Eckstein points out that it took 200 years of warfare for Rome to subdue just its Latin neighbours, as the Latin War did not end until 338 BC. This demonstrates that the other Latin cities were as martial as Rome itself. Before pax Romana, the Etruscan city-states to the north existed, like the Latin states, in a state of "militarised anarchy", with chronic and fierce competition for territory and hegemony. The evidence is that every Etruscan city until 500 BC was sited on virtually impregnable hilltops and cliff edges. Despite these natural defences, they all acquired walls by 400. Etruscan culture was highly militaristic. Graves with weapons and armour were common and captured enemies were often offered as human sacrifice and their severed heads displayed in public, as happened to 300 Roman prisoners at Tarquinii in 358. It took the Romans a century and four wars (480–390) just to reduce Veii, a single neighbouring Etruscan city.

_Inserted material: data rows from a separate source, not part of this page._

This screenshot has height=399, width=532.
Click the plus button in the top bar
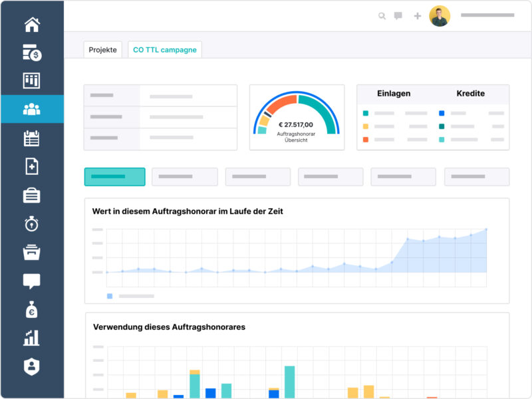(417, 15)
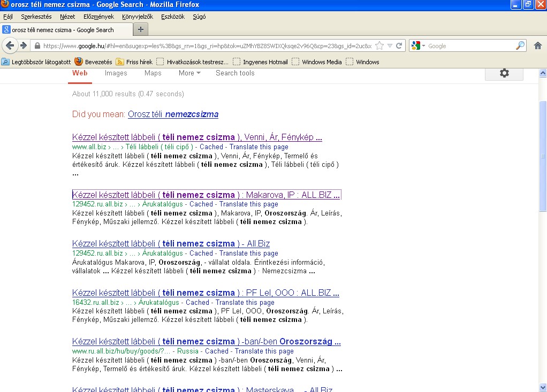Click the scrollbar down arrow
The width and height of the screenshot is (547, 392).
coord(543,387)
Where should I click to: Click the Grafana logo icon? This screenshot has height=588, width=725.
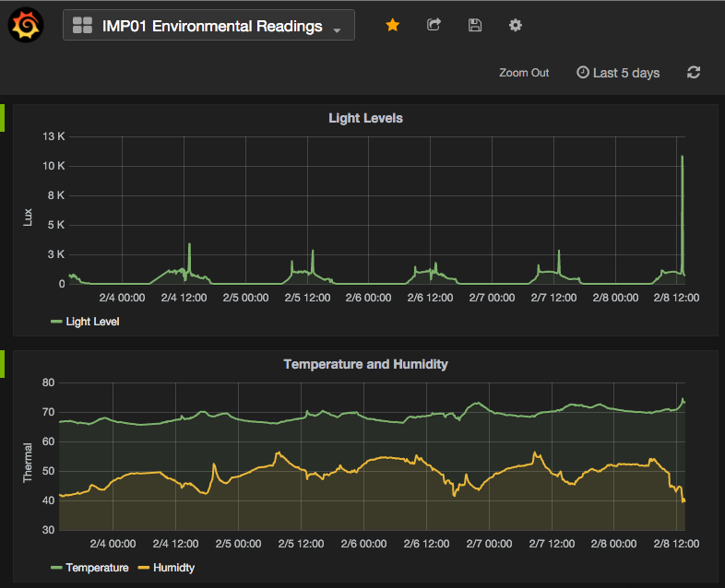25,25
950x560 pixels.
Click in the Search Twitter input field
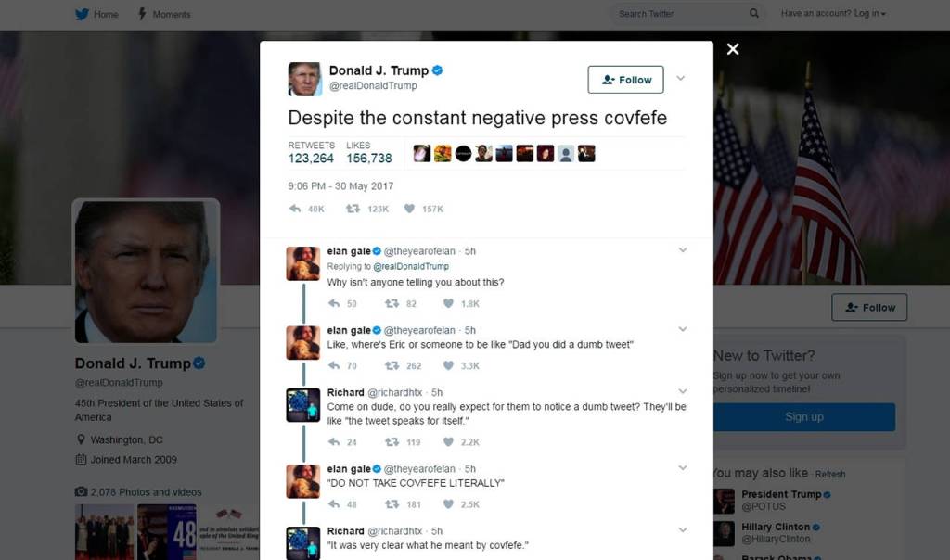point(678,13)
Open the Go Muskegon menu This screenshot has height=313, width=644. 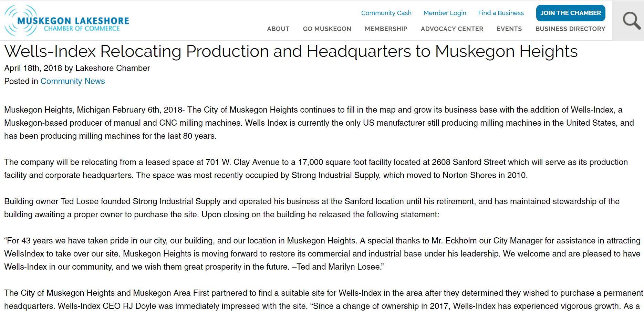[x=327, y=29]
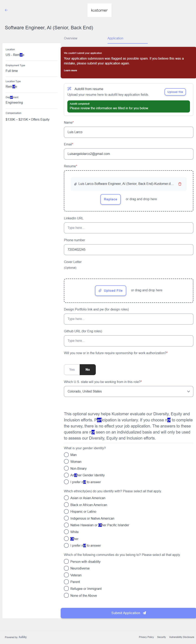The width and height of the screenshot is (196, 644).
Task: Click the LinkedIn URL input field
Action: tap(128, 228)
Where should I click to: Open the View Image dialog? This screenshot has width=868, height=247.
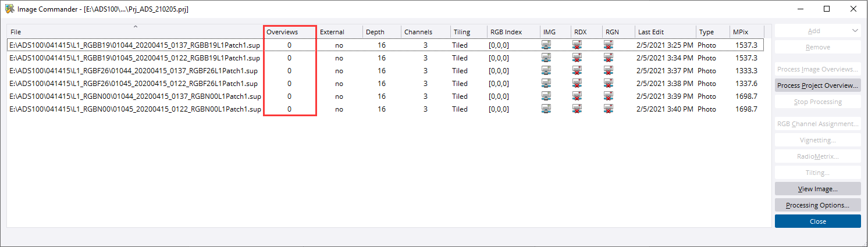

To the South, the Samnites had a reputation for martial ferocity unrivalled in the peninsula. Tough mountain-dwelling pastoralists, they are believed to have invented the manipular fighting unit adopted by the Romans. Like the Romans, their national symbol was a wolf, but a male wolf on the prowl, not a she-wolf suckling babies. All graves of male Samnites contain weapons. Livy several times describes the barbarity of their raids into Campania. Their military effectiveness was greatly enhanced by the formation of the Samnite League by the four Samnite tribal cantons (the Caudini, Hirpini, Caraceni and Pentri). This brought their forces under the unified command of a single general in times of crisis. It took the Romans three gruelling wars (the Samnite Wars, 343–290 BC), during which they suffered many severe reverses, to subjugate the Samnites. Even after this, the Samnites remained implacable enemies of Rome, seizing every opportunity to throw off the Roman yoke. They rebelled and joined both Pyrrhus and Hannibal when these invaded Italy (275 and 218 BC respectively). In the Social War (91–88 BC), the Samnites were the core of the rebel coalition, and Samnite generals led the Italian forces.

The southern Greek city of Taras (Tarentum) had been founded by colonists from Sparta. They retained some of their founders' martial culture. With the best natural harbour in Italy and a fertile hinterland, it was faced from the start with fierce competition from the other Greek colonies and resistance from the indigenous Messapii, an Illyrian-speaking people that occupied what the Romans called Calabria (the heel of Italy). By around 350 BC, the Tarentine statesman Archytas had established the city's hegemony over both sets of rivals. The city's army of 30,000 foot and 4,000 cavalry was then the largest in the peninsula. Tarentine cavalry was renowned for its quality and celebrated in the city's coins, which often showed youths on horseback placing wreaths over their mount's head. The Tarentines' most important cult was to Nike, the Greek goddess of Victory. A famous status of Nike which stood in the city centre was ultimately transferred to the Senate House in Rome by the emperor Augustus.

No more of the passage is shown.